↓↓↓

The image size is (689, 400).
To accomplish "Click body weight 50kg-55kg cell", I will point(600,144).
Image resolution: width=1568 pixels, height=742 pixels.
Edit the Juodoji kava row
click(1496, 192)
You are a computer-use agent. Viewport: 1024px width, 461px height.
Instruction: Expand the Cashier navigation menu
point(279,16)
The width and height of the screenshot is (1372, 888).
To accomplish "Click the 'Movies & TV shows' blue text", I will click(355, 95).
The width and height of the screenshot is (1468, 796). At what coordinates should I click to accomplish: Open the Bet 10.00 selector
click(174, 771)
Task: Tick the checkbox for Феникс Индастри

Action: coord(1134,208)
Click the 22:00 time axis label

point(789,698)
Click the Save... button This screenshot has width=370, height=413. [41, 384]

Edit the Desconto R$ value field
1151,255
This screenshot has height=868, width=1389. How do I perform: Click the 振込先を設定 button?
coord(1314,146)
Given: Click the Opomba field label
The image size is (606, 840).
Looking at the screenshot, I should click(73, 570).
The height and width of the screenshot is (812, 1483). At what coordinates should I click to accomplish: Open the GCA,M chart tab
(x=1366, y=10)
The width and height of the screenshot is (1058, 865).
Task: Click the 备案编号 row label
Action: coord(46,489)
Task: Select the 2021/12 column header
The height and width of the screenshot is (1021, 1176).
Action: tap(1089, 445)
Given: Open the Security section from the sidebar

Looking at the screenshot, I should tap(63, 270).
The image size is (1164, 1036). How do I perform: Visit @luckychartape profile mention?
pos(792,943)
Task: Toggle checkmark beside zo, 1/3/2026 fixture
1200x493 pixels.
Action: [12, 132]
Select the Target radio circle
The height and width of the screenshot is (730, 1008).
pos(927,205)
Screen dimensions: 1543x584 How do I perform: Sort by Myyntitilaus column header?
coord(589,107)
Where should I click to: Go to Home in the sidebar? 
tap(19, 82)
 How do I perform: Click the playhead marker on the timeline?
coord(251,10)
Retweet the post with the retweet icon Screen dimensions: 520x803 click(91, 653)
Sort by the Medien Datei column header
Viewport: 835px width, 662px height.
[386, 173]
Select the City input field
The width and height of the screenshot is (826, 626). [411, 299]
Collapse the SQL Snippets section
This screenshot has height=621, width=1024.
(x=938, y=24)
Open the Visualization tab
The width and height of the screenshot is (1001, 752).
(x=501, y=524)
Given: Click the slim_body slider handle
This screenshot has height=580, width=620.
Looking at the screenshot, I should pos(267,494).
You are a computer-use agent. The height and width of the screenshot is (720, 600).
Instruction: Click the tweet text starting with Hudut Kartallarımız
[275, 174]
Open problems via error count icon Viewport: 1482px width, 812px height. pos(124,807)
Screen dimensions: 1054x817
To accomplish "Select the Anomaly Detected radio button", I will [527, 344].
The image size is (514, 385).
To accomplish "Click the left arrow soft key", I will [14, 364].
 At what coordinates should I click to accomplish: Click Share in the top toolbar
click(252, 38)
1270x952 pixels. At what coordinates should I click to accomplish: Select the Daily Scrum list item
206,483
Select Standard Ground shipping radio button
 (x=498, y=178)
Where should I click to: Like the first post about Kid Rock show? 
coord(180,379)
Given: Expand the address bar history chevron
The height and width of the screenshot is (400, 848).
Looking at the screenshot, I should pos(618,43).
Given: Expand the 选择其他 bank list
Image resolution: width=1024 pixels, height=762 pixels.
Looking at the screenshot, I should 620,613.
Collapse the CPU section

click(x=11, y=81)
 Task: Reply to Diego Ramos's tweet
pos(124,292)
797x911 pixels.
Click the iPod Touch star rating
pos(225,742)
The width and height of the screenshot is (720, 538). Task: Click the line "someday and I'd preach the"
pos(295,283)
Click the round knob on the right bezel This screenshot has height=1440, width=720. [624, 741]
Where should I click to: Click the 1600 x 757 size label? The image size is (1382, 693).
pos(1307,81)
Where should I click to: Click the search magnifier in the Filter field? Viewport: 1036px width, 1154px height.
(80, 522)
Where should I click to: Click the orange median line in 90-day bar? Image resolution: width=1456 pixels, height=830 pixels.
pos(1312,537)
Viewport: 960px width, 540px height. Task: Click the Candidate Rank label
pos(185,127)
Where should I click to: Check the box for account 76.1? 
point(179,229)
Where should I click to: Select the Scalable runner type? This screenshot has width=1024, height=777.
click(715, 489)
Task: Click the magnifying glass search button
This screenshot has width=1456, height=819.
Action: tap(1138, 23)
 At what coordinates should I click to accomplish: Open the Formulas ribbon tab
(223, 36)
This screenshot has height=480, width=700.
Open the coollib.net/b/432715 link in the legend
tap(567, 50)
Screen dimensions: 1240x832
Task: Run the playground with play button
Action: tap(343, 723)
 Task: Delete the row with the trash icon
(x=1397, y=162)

↑↑↑

Work request:
Transcribe the data above in full, keeping every word as it is.

Written response:
The image size is (689, 400).
To accomplish "Click body weight 50kg-55kg cell", I will point(600,144).
Image resolution: width=1568 pixels, height=742 pixels.
Edit the Juodoji kava row
click(1496, 192)
You are a computer-use agent. Viewport: 1024px width, 461px height.
Instruction: Expand the Cashier navigation menu
point(279,16)
The width and height of the screenshot is (1372, 888).
To accomplish "Click the 'Movies & TV shows' blue text", I will click(355, 95).
The width and height of the screenshot is (1468, 796). At what coordinates should I click to accomplish: Open the Bet 10.00 selector
click(174, 771)
Task: Tick the checkbox for Феникс Индастри

Action: coord(1134,208)
Click the 22:00 time axis label

point(789,698)
Click the Save... button This screenshot has width=370, height=413. [41, 384]

Edit the Desconto R$ value field
1151,255
This screenshot has height=868, width=1389. How do I perform: Click the 振込先を設定 button?
coord(1314,146)
Given: Click the Opomba field label
The image size is (606, 840).
Looking at the screenshot, I should click(73, 570).
The height and width of the screenshot is (812, 1483). At what coordinates should I click to accomplish: Open the GCA,M chart tab
(x=1366, y=10)
The width and height of the screenshot is (1058, 865).
Task: Click the 备案编号 row label
Action: coord(46,489)
Task: Select the 2021/12 column header
The height and width of the screenshot is (1021, 1176).
Action: tap(1089, 445)
Given: Open the Security section from the sidebar

Looking at the screenshot, I should tap(63, 270).
The image size is (1164, 1036). How do I perform: Visit @luckychartape profile mention?
pos(792,943)
Task: Toggle checkmark beside zo, 1/3/2026 fixture
1200x493 pixels.
Action: [12, 132]
Select the Target radio circle
The height and width of the screenshot is (730, 1008).
pos(927,205)
Screen dimensions: 1543x584 How do I perform: Sort by Myyntitilaus column header?
coord(589,107)
Where should I click to: Go to Home in the sidebar? 
tap(19, 82)
 How do I perform: Click the playhead marker on the timeline?
coord(251,10)
Retweet the post with the retweet icon Screen dimensions: 520x803 click(91, 653)
Sort by the Medien Datei column header
Viewport: 835px width, 662px height.
[386, 173]
Select the City input field
The width and height of the screenshot is (826, 626). [411, 299]
Collapse the SQL Snippets section
This screenshot has height=621, width=1024.
(x=938, y=24)
Open the Visualization tab
The width and height of the screenshot is (1001, 752).
(x=501, y=524)
Given: Click the slim_body slider handle
This screenshot has height=580, width=620.
Looking at the screenshot, I should pos(267,494).
You are a computer-use agent. The height and width of the screenshot is (720, 600).
Instruction: Click the tweet text starting with Hudut Kartallarımız
[275, 174]
Open problems via error count icon Viewport: 1482px width, 812px height. pos(124,807)
Screen dimensions: 1054x817
To accomplish "Select the Anomaly Detected radio button", I will [527, 344].
The image size is (514, 385).
To accomplish "Click the left arrow soft key", I will [14, 364].
 At what coordinates should I click to accomplish: Click Share in the top toolbar
click(252, 38)
1270x952 pixels. At what coordinates should I click to accomplish: Select the Daily Scrum list item
206,483
Select Standard Ground shipping radio button
 (x=498, y=178)
Where should I click to: Like the first post about Kid Rock show? 
coord(180,379)
Given: Expand the address bar history chevron
The height and width of the screenshot is (400, 848).
Looking at the screenshot, I should pos(618,43).
Given: Expand the 选择其他 bank list
Image resolution: width=1024 pixels, height=762 pixels.
Looking at the screenshot, I should 620,613.
Collapse the CPU section

click(x=11, y=81)
 Task: Reply to Diego Ramos's tweet
pos(124,292)
797x911 pixels.
Click the iPod Touch star rating
pos(225,742)
The width and height of the screenshot is (720, 538). Task: Click the line "someday and I'd preach the"
pos(295,283)
Click the round knob on the right bezel This screenshot has height=1440, width=720. [624, 741]
Where should I click to: Click the 1600 x 757 size label? The image size is (1382, 693).
pos(1307,81)
Where should I click to: Click the search magnifier in the Filter field? Viewport: 1036px width, 1154px height.
(80, 522)
Where should I click to: Click the orange median line in 90-day bar? Image resolution: width=1456 pixels, height=830 pixels.
pos(1312,537)
Viewport: 960px width, 540px height. Task: Click the Candidate Rank label
pos(185,127)
Where should I click to: Check the box for account 76.1? 
point(179,229)
Where should I click to: Select the Scalable runner type? This screenshot has width=1024, height=777.
click(715, 489)
Task: Click the magnifying glass search button
This screenshot has width=1456, height=819.
Action: tap(1138, 23)
 At what coordinates should I click to accomplish: Open the Formulas ribbon tab
(223, 36)
This screenshot has height=480, width=700.
Open the coollib.net/b/432715 link in the legend
tap(567, 50)
Screen dimensions: 1240x832
Task: Run the playground with play button
Action: tap(343, 723)
 Task: Delete the row with the trash icon
(x=1397, y=162)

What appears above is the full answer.